方臘の乱鎮圧後、ようやく童貫を指揮官に北宋軍は出征したが、耶律大石・耶律淳らの率いる遼の残党(北遼)の抵抗は予想以上に激しく、首都である燕京攻略に手こずるばかりか逆襲を受け、白溝河にまで退却を余儀なくされるほどの大打撃を受けた。耶律淳の死後にそれに乗じて劉延慶の指揮の下、燕京奇襲が実行され、耶律大石を市街戦にまで追い詰めたが、結局この攻撃も耶律大石の強固な防戦により失敗した。童貫は北遼の李処温と内通し、これに謀反を起こさせたが、この謀略は耶律大石に露呈し、李処温は処刑された。

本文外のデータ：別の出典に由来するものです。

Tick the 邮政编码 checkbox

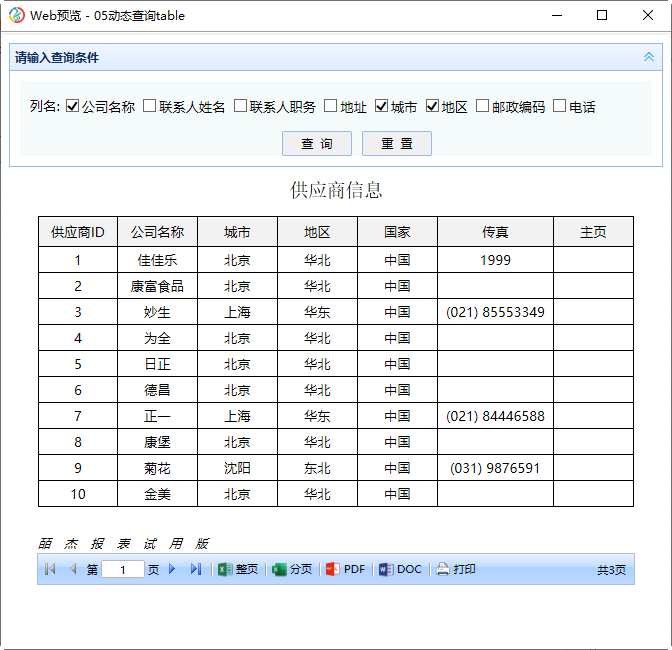[x=483, y=106]
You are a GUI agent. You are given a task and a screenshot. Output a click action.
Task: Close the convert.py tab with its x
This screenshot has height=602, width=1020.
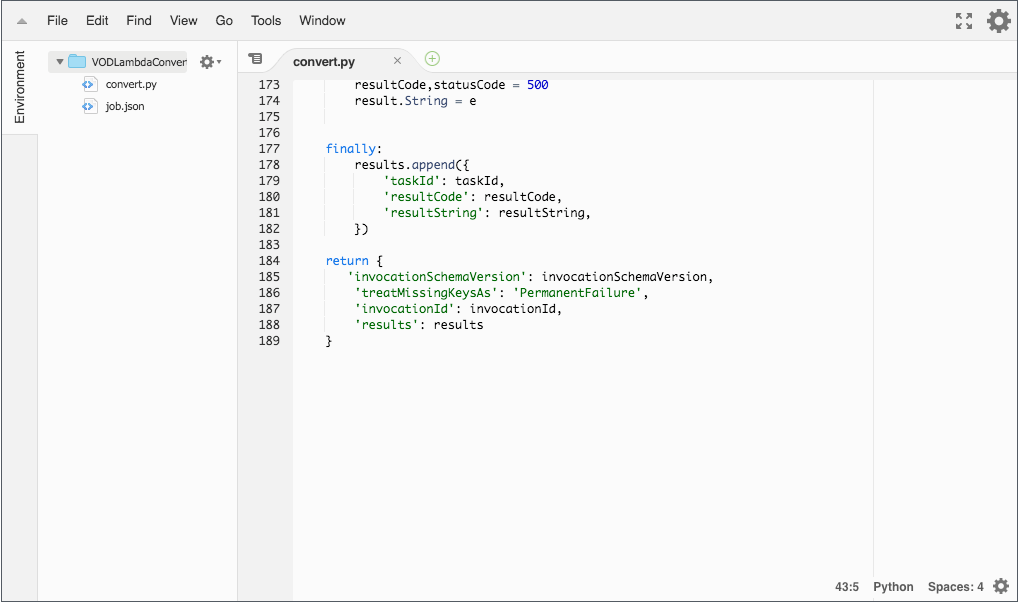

万策尽き、独力での燕京攻略は不可能と判断した童貫は、金に燕京攻略を依頼した。これを受理した阿骨打は、北方より三路から燕京を攻撃し、耶律大石は居庸関においてこれを迎撃したが、敗北して金軍に捕らえられ、燕京は陥落した。このとき金の群臣は阿骨打に、北宋が燕京攻略の役に立たなかった事実により、燕京の譲渡を拒否してはどうかと進言した。しかし、阿骨打は海上の盟を理由にその進言を退け、住民・財産の略奪を行った後、事実上の空城を譲渡し、更に北宋に必要経費の数倍にあたる戦費(銅銭百万緡・兵糧二十万石)を請求するという実利重視の方針を取った。
破綻
こうして、金と協力して遼を華北より駆逐することに成功したものの、この後北宋は同盟継続中であったにもかかわらず、金の反乱者の受け入れ、遼と同盟し金を敵とした密約を結ぶ等、背信を続けた為、怒った金は遂に黄河を越え開封攻撃を敢行、北宋は滅亡へと向かうこととなる。